## EXERCISE REQUIREMENTS
Edit the stretch from the line containing "Task: Open Network and Sharing Center" through the line containing "will click(378, 117)." by replacing "chart legend" with "chart header", leaving everything else unchanged. Return only those lines.

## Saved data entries
● ● ● ● ● ● ●
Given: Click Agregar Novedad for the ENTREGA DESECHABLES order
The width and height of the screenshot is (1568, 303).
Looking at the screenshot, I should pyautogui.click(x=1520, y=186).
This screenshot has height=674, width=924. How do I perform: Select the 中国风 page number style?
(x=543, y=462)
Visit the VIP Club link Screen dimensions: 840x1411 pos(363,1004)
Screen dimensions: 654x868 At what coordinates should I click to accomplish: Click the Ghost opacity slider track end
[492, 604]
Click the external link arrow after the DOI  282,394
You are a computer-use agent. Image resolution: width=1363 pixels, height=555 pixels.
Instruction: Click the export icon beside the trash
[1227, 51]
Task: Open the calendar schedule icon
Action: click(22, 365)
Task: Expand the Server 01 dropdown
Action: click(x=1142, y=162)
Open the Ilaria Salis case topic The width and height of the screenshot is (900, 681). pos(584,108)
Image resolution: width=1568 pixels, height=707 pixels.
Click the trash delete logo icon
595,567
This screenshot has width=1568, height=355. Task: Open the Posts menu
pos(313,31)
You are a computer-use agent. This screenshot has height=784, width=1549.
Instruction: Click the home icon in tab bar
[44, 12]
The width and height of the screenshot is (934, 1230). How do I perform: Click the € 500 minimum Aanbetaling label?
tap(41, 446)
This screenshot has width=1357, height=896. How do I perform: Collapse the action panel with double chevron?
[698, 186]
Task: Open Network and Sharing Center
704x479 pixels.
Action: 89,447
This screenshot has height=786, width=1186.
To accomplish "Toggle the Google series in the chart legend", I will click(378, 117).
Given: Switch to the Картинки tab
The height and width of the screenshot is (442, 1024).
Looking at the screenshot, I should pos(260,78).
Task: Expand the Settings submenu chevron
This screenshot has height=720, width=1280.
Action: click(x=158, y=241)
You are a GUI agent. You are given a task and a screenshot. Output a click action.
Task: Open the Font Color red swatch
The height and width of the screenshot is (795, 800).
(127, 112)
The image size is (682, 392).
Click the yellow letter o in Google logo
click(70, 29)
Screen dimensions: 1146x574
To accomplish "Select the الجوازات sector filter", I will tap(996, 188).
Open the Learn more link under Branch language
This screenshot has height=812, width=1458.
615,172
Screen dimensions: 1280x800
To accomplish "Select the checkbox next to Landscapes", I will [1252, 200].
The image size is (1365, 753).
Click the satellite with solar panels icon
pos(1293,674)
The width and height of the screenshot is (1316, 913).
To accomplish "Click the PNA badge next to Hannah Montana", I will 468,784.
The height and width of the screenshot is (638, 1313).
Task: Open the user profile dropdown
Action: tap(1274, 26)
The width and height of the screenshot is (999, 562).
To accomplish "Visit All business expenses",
● ● ● ● ● ● ●
## RESPONSE TO THIS TASK
Task: Open Network and Sharing Center
704x479 pixels.
Action: 89,447
This screenshot has height=786, width=1186.
To accomplish "Toggle the Google series in the chart header", I will click(378, 117).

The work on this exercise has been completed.